Definition: A set of decision questions that each have a polynomial algorithm (that is, the answer is yes or no ) In layman's terms, it is a
NP problem that can be solved in polynomial time.
Definition: A set of decision-making problems that each have a polynomial time certificate (certifier). In layman's terms, it is a problem that can be proved in polynomial time.
So the P problem is also an NP problem. The so-called NPC problem is that for any NP problem, it can be reduced to this problem in polynomial time. That is to say, it is more difficult than all NP problems (of course there are equally difficult).
At present, most scholars believe that NP problems really include P problems and have intersections with NP-Hard problems.
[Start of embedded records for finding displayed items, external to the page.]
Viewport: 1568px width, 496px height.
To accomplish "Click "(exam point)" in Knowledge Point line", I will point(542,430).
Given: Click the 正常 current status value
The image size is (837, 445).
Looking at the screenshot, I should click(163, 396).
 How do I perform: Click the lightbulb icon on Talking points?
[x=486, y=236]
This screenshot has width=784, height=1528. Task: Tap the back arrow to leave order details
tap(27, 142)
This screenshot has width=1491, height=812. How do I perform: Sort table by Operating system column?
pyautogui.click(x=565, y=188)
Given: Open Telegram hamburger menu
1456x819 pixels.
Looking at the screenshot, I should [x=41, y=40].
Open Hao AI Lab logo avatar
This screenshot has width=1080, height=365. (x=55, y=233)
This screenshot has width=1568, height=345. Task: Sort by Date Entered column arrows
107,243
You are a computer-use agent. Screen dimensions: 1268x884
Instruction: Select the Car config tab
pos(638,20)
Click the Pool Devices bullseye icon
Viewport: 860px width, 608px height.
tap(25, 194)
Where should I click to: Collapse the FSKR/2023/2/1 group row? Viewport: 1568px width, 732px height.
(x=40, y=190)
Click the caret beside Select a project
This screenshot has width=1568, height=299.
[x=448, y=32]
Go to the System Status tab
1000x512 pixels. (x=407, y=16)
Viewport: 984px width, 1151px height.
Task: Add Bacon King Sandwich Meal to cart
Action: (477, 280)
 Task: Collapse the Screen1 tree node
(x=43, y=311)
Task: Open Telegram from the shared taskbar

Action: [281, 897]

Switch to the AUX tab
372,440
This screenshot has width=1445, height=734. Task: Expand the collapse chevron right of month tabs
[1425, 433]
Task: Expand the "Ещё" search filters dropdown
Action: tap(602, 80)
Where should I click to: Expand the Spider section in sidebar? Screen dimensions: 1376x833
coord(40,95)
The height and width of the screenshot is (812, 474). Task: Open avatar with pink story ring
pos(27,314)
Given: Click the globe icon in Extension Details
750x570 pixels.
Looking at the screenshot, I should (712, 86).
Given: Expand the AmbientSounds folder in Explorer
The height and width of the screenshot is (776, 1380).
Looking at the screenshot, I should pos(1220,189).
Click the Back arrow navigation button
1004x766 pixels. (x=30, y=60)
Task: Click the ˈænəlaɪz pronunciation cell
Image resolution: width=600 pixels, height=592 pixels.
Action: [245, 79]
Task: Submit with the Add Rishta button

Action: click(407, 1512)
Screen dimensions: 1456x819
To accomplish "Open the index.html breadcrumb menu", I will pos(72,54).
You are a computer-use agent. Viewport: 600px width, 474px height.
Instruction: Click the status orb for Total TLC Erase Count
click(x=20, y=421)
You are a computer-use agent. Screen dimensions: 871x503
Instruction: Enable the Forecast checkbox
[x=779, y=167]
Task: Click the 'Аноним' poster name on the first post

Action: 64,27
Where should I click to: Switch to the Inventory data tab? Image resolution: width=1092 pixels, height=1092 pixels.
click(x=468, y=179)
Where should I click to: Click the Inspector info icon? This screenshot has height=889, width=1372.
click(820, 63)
The intersection is the NPC problem
Figure 0
1. Proof of NP
First of all, for any NP problem, it can be an NPC problem, but if you give us a problem alone, it is really difficult for us to prove that it is an NPC problem, so we take tricks. Remember this problem as Y, first prove that this problem is an NP problem
2. Structure
Find an NPC problem, record it as X, prove: X ≤ PY
3. Sufficient
and Necessity of Solution Prove: X has solution if and only if Y has solution
Example
According to the difficulty, I provide two examples of problem solving for your reference.
1.
If you plan to arrange courses for this semester and want to ensure that the number of conflicting courses does not exceed K. You have 3 inputs: C={…},S={…},R={
{…},{…},…}. C is a collection of different courses, S is the time interval available for all courses, and R is the student’s requirement, which contains the collection of courses that each student wants to learn (for example, there are two people, one wants to learn A, one wants to learn B, then R={
{A},{B}}). When two courses are arranged in the same time interval and conflict (even if there is a student who wants to learn both), it proves that the problem is an NPC problem
1. First of all, for any time schedule (as a certificate. In fact, most certificates can be chosen at will, such as your friend's name, although it sounds very outrageous). We traverse the requirements of all students, check whether their requirements conflict, and count the number of conflicts. Finally, check whether the total is less than K. The above steps can be completed in polynomial time. (It is strongly recommended to write each step separately, and then write the respective complexity) So this problem is NP. (To prove that the polynomial is solvable in time, most of the time we choose the most stupid method, namely traversal, and then prove that the traversal is polynomial time)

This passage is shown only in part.